Task details:
Please count the lines in the records below that contain the word "Media" with matching capitalization, and reply with that number alone.

============

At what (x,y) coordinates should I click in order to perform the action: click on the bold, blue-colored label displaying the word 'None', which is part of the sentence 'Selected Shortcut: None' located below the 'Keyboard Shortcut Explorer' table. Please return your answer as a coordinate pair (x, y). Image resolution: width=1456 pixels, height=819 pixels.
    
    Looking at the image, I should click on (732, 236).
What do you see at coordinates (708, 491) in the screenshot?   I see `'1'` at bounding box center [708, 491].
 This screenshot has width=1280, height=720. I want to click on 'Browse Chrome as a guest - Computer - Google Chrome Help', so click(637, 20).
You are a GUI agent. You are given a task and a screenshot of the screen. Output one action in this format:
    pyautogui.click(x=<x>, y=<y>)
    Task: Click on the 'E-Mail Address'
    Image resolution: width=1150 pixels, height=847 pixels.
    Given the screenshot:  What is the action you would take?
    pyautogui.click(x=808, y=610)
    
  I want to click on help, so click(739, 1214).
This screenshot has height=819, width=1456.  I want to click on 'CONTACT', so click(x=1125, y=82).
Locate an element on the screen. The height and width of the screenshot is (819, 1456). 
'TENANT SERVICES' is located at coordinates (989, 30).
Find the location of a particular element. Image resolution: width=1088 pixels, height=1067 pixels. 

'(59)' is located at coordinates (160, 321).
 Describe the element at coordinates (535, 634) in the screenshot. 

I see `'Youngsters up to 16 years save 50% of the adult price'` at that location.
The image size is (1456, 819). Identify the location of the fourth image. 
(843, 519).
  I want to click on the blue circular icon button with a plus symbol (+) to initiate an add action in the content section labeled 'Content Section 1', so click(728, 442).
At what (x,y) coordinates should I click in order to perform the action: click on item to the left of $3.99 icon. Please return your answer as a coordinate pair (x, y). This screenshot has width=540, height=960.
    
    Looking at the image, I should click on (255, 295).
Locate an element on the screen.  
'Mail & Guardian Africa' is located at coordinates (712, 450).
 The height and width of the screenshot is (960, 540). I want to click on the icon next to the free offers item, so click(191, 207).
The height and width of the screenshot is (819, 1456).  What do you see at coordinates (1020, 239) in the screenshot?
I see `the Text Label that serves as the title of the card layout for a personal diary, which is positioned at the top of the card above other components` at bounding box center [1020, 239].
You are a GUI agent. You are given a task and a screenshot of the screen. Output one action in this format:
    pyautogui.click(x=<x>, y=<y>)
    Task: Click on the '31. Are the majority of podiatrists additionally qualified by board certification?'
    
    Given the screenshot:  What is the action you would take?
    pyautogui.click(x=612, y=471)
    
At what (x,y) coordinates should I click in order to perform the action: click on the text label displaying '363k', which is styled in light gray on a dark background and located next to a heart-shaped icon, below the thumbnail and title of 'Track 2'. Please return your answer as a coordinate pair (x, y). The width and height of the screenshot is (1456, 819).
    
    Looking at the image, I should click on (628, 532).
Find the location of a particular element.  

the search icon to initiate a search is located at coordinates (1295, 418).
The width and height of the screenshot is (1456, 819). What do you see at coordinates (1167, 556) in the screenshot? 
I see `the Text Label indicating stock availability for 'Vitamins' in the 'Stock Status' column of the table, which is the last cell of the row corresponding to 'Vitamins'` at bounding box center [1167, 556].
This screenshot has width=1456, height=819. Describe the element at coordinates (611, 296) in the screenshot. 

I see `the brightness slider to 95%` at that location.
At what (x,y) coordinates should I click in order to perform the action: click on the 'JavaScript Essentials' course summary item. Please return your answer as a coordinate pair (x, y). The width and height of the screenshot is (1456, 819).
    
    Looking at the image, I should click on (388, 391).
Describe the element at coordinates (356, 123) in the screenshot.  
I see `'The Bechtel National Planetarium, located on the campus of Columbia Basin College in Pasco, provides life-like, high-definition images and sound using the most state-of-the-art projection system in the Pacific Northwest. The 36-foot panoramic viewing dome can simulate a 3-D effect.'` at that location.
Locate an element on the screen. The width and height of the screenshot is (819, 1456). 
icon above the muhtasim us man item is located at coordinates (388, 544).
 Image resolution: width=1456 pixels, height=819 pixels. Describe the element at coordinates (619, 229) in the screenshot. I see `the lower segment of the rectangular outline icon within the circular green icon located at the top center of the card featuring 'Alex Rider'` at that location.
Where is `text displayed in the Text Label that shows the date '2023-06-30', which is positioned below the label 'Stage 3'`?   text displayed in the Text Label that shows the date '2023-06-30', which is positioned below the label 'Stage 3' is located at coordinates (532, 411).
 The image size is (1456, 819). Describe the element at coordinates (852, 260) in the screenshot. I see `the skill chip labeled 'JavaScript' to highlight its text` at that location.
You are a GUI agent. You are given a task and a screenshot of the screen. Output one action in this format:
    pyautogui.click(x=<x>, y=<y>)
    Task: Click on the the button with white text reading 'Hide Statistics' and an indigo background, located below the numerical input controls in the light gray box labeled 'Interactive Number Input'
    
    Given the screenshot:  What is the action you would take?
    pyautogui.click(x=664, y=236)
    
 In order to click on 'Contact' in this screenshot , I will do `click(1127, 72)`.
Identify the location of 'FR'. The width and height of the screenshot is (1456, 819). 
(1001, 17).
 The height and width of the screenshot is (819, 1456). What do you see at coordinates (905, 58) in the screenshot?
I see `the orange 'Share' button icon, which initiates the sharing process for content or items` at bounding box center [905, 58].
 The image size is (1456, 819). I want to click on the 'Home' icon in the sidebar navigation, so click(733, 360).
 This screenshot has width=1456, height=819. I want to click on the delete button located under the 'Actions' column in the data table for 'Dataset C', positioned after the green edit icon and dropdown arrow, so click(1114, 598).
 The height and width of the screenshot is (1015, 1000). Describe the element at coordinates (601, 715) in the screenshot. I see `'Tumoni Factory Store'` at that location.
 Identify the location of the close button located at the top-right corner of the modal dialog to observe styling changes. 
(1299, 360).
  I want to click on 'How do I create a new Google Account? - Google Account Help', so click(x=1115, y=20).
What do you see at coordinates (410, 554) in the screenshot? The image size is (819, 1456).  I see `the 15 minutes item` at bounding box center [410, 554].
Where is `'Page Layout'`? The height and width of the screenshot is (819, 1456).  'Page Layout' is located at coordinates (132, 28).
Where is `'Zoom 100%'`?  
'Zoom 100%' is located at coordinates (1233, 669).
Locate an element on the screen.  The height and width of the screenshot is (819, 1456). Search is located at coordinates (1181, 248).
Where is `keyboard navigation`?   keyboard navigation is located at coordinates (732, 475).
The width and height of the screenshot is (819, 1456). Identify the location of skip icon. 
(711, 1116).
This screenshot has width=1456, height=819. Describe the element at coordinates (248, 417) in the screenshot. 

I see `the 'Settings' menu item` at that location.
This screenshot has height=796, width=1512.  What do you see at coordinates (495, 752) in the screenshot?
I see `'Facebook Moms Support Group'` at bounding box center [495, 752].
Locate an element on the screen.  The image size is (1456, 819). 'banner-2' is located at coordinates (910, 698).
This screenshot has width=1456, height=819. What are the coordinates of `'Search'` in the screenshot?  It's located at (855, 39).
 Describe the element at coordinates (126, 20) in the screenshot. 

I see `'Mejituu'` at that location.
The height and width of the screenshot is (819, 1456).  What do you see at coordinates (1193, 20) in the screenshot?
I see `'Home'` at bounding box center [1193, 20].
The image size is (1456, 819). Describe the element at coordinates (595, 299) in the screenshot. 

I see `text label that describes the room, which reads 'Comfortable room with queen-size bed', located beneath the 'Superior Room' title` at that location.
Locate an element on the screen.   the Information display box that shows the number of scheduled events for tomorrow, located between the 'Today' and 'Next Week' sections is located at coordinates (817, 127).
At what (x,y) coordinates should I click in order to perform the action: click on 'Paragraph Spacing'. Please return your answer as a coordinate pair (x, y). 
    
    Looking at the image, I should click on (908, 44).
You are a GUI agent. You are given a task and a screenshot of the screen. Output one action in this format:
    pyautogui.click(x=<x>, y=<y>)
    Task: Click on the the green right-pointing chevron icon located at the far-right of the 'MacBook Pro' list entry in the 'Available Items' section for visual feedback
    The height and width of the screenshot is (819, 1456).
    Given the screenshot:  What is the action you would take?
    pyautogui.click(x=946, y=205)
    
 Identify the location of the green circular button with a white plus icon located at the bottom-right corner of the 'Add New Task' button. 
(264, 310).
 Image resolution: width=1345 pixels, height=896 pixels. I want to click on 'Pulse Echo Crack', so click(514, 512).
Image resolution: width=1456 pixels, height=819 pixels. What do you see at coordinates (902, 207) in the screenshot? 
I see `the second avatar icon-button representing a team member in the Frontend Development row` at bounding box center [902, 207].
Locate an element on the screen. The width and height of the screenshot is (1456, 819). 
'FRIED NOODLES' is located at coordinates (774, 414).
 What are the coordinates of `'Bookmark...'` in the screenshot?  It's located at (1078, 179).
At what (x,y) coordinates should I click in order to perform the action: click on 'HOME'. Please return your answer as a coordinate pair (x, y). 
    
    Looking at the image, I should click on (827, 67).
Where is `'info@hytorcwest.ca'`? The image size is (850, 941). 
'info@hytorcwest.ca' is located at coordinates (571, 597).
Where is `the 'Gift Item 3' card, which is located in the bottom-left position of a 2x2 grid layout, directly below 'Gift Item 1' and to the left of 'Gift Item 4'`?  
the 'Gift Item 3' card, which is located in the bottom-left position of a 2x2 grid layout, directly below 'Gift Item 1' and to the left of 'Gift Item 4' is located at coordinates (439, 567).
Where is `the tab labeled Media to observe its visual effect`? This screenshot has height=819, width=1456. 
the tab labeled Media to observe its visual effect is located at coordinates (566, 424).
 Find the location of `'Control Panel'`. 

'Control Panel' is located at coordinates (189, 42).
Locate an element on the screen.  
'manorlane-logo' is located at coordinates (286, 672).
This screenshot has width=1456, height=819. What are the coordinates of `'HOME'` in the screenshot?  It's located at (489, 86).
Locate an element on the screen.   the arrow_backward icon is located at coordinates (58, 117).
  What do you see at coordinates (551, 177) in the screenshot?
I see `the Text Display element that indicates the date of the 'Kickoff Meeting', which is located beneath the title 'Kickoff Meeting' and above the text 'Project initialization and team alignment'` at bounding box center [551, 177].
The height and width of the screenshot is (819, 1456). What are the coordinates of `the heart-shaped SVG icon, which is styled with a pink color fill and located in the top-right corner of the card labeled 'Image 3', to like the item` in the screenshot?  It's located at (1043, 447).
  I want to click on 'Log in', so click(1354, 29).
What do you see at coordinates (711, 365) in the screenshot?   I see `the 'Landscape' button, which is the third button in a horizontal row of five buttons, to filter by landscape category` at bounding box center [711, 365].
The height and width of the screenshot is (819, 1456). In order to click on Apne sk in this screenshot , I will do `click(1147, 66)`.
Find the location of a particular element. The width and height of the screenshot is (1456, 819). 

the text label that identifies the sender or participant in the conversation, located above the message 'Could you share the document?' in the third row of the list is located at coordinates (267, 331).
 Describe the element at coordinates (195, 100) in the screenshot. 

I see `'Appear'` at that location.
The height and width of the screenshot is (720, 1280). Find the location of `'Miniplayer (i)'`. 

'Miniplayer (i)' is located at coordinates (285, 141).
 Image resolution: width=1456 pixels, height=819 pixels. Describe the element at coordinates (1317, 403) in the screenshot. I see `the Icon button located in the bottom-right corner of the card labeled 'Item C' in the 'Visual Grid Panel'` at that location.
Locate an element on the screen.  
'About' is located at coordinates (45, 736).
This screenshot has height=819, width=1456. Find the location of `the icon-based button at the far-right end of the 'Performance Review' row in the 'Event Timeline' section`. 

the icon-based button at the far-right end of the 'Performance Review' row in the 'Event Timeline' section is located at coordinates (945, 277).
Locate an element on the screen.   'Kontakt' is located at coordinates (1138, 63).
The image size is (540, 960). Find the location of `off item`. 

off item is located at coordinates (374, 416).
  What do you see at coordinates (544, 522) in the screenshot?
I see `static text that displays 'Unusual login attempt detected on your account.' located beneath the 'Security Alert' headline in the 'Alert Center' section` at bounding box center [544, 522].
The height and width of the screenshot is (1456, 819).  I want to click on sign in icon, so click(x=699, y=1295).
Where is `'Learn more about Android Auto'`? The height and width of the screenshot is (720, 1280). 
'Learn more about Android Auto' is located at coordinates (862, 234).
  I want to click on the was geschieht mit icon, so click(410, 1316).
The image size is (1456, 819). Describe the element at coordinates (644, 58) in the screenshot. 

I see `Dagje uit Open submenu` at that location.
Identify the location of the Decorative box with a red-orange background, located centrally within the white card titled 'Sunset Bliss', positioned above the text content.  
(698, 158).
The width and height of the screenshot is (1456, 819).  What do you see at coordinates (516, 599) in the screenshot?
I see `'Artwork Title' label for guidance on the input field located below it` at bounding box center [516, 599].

============

Output of the task:
2